Every presidential election in the last fifty years has been called, in the heat of the campaign, the "Most Important Election of Our Lifetime," or something like that.  We live so much in the ephemeral moment, the endless cascade of "important news," which is neither important nor news, that it is easy for us to believe that this election really, really matters. 

Who honestly can say that if Romney or McCain beat Obama or that if Kerry or Gore beat Bush or that if Dole beat Clinton or Ford beat Carter or Humphrey beat Nixon, that our world – especially the messes in our world – would be very different from how they are today?  JFK, had he not been killed, would have likely lost in 1964 and would today be as inconsequential as Herbert Hoover in our view of American history.

The vast majority of presidential elections have been modestly important but never really important, except for Reagan in 1980 and, to a lesser extent, Reagan's 1984 re-election.  The next elections that matter were Lincoln's election and reelection in 1860 and 1864, although the legacy of Lincoln, though important, is also mixed (especially the usurpation of supreme power by Washington).

FDR did dreadful things…but Hoover planned to do many of those dreadful things himself in a second term, and Hoover had begun many of the long reaches of federal executive power as secretary of commerce and then as president.  Both men were captives of their time, when all the smart people were talking about the need for planning and intervention and increasing federalizing programs.

Alf Landon was a "progressive" Republican, and Wendell Wilkie had been a Democrat before joining the Republican Party to win its nomination.  Dewey, Taft, Stevenson...the also-rans in the subsequent elections during and after the war were decent men who would probably not have changed the FDR policies much more than Truman and Eisenhower did.

I will surely vote for Trump, and I think all good Americans should as well, but no matter which major party candidate wins, the changes in policy will be more rhetorical than real and the rhetoric itself will be guided more to the next polling cycle than any grand dream for America.

Hillary would be stupider, more incompetent, and more corrupt than Trump, but neither would solve the real problem of our time: the constant erosion of the power of individuals and the power of state governments because of the constant and steady pull of everything to Washington.  The man who solves this will restore the wholesome self-regulation that is competition among states and the liberation of the individual, which is also intimately connected to restoring the genuine sovereignty of the states.
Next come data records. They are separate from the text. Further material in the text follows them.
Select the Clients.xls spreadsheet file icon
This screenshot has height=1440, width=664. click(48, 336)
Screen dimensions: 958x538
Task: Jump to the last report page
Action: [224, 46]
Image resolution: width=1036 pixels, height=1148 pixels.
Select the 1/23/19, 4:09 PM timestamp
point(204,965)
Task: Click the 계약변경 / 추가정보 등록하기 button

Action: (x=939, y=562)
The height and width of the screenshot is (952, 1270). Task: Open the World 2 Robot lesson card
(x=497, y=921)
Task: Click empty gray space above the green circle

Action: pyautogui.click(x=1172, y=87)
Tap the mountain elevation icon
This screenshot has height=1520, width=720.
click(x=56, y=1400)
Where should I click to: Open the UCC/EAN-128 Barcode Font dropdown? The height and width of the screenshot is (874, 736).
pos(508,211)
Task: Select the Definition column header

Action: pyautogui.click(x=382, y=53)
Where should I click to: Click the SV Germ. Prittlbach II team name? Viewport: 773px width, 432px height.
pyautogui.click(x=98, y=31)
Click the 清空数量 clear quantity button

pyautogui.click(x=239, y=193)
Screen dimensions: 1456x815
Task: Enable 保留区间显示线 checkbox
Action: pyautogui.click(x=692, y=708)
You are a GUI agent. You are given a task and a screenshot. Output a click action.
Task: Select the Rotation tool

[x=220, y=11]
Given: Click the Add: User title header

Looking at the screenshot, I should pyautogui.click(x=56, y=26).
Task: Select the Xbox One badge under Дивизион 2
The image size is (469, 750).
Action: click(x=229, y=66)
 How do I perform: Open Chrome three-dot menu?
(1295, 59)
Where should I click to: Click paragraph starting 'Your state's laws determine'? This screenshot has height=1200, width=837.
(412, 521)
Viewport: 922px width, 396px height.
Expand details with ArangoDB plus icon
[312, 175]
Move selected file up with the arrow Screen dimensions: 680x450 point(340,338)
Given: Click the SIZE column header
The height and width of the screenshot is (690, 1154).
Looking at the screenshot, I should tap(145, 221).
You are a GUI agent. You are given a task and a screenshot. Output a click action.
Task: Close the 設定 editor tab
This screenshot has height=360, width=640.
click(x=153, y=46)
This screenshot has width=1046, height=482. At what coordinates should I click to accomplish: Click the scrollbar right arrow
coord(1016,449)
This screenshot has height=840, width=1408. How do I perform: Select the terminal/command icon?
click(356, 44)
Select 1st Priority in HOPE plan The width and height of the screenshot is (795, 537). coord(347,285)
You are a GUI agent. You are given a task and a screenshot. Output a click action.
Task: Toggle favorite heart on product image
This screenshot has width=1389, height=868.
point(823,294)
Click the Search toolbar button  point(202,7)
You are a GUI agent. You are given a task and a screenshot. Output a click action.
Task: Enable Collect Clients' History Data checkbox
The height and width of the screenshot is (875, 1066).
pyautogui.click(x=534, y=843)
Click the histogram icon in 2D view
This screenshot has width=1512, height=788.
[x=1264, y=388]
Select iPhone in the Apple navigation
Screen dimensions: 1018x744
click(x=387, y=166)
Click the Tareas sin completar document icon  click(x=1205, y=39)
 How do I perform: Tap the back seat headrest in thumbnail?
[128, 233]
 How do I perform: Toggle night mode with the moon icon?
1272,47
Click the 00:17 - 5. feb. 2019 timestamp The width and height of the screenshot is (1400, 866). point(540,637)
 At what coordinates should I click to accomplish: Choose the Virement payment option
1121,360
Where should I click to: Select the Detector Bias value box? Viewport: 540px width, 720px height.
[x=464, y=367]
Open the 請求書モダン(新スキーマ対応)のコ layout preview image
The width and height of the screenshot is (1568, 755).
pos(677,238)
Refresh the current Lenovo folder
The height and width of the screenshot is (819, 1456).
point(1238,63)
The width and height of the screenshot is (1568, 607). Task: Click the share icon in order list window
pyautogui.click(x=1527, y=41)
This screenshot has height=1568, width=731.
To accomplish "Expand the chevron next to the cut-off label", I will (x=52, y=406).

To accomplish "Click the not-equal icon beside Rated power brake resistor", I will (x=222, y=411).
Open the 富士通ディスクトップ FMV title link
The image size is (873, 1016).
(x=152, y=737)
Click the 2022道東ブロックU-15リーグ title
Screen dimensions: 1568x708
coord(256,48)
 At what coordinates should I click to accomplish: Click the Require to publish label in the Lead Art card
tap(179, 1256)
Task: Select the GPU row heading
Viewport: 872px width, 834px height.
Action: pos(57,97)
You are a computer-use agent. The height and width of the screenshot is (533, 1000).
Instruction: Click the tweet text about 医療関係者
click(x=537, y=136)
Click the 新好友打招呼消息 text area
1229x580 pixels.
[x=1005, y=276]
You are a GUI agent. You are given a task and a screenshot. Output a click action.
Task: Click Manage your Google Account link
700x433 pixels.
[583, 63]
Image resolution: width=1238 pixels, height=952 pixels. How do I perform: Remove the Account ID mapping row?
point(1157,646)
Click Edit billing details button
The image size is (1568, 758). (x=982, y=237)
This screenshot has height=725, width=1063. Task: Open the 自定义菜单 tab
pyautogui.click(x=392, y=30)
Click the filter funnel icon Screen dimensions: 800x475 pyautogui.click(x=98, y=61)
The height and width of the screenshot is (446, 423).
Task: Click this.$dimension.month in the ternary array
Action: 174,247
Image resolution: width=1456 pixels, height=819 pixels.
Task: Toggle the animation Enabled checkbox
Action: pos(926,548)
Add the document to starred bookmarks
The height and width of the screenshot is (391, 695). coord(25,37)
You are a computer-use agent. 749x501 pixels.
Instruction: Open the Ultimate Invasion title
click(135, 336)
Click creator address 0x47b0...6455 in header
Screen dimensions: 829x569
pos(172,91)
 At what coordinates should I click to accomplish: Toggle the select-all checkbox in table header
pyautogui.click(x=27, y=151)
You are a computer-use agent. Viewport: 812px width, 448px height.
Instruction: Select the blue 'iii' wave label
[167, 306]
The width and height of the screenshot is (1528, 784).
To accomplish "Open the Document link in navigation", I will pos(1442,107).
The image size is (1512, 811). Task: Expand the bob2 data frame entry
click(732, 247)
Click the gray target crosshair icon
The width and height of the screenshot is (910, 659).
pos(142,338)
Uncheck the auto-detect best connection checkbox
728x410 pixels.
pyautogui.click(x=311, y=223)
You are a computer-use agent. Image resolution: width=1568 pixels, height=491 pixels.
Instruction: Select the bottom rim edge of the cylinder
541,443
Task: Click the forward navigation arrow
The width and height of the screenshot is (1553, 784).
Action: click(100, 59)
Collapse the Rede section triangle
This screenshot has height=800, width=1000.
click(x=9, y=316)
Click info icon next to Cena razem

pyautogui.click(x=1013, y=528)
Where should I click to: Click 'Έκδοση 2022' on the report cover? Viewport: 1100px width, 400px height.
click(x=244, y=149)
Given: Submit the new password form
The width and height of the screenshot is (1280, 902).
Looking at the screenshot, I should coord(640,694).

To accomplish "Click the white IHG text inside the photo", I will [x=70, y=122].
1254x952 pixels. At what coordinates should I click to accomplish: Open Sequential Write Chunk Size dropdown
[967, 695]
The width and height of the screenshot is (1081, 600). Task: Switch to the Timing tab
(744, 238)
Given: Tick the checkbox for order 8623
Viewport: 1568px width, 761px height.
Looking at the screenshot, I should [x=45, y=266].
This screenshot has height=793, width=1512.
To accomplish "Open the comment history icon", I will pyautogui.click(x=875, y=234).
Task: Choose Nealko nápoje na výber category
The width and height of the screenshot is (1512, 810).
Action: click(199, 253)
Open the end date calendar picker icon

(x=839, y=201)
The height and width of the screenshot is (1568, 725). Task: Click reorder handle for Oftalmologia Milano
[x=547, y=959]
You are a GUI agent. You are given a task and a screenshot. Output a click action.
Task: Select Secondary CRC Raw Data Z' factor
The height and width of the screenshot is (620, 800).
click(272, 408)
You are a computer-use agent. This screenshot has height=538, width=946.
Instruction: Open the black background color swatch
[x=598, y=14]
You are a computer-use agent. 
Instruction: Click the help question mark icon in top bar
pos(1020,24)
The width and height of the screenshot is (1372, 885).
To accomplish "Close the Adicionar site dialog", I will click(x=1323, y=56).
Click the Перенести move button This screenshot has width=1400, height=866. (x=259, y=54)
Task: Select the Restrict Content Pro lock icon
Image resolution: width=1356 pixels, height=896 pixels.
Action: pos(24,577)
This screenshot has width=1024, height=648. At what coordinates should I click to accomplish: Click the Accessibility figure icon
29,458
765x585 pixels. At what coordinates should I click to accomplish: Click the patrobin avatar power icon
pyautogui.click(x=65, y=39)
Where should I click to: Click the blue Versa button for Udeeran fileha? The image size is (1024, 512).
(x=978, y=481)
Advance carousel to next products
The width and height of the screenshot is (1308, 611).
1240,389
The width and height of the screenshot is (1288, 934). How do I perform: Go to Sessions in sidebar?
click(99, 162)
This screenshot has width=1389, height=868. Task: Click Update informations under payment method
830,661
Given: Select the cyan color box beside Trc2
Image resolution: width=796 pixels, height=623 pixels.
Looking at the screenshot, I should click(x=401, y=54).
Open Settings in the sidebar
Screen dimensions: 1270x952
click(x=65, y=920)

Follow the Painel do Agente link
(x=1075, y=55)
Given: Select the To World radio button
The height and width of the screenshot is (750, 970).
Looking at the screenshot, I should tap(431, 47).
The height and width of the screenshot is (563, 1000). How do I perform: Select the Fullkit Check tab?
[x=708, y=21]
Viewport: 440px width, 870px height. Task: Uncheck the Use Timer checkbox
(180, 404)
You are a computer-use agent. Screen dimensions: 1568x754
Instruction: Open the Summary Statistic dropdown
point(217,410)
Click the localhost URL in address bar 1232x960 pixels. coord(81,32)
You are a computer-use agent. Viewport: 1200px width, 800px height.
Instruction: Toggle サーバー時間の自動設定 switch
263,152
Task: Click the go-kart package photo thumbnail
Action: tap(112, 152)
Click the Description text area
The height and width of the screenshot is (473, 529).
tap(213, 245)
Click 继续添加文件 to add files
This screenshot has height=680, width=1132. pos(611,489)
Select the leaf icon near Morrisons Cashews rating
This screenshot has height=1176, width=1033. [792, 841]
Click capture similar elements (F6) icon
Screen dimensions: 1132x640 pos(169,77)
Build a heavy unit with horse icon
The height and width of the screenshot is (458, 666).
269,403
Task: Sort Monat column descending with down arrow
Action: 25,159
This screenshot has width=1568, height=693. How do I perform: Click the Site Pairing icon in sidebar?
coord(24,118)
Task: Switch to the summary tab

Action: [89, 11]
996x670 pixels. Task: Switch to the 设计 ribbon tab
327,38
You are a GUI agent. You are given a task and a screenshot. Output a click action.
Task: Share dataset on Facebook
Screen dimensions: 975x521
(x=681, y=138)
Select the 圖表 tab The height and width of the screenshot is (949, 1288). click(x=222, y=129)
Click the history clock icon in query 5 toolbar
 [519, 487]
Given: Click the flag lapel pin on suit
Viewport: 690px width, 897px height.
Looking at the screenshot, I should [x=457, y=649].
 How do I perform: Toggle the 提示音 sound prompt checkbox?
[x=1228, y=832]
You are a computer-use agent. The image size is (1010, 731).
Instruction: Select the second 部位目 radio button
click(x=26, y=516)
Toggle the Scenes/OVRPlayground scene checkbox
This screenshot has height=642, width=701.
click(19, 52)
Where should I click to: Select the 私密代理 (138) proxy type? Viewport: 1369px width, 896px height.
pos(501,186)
Reagan did what he could in that area, but his principal concern, rightly, was to bloodlessly win a global war against Soviet totalitarianism and produce the manifold blessings of that victory – dramatically reducing the threat of nuclear war, reunifying Germany and Europe, and producing a "Peace Dividend" that allowed a significant reduction in defense spending with no harm to national security.

While it is a bit too snarky to write of "Hillary Trump and Donald Clinton," when it comes to the vitally important issue of bringing back the federalism of the Constitution and the Tenth Amendment, it is very hard to see how either one even plans to do much good about this most important issue.  In fairness, though, no major party nominee since Reagan has done more than pay lip service to this question.  It is much, much, much easier to talk about what a candidate will do, through the exercise of federal power, when he is elected.  That feeds egos and wins votes...and keeps the comfortable cabal of lobbyists, bureaucrats, journalists, lawyers, legislators, judges, and the like just as fat and rich and safe and powerful as they were in Washington under the prior administration.  This election will be seen in four years as unimportant, just as we see (or ought to see) Romney's loss in 2012 and Kerry's loss in 2004.

America, especially that majority of Flyover America as revolted in 2016 by harsh and powerful Washington rulers as the Irish were by haughty and indifferent London rulers in 1916, is waiting for a truly important presidential election, a transformative election that will make our land again a republic with limited federal powers and limited federal actions.  When that happens, we will have truly "The Most Important Election of Our Lifetime."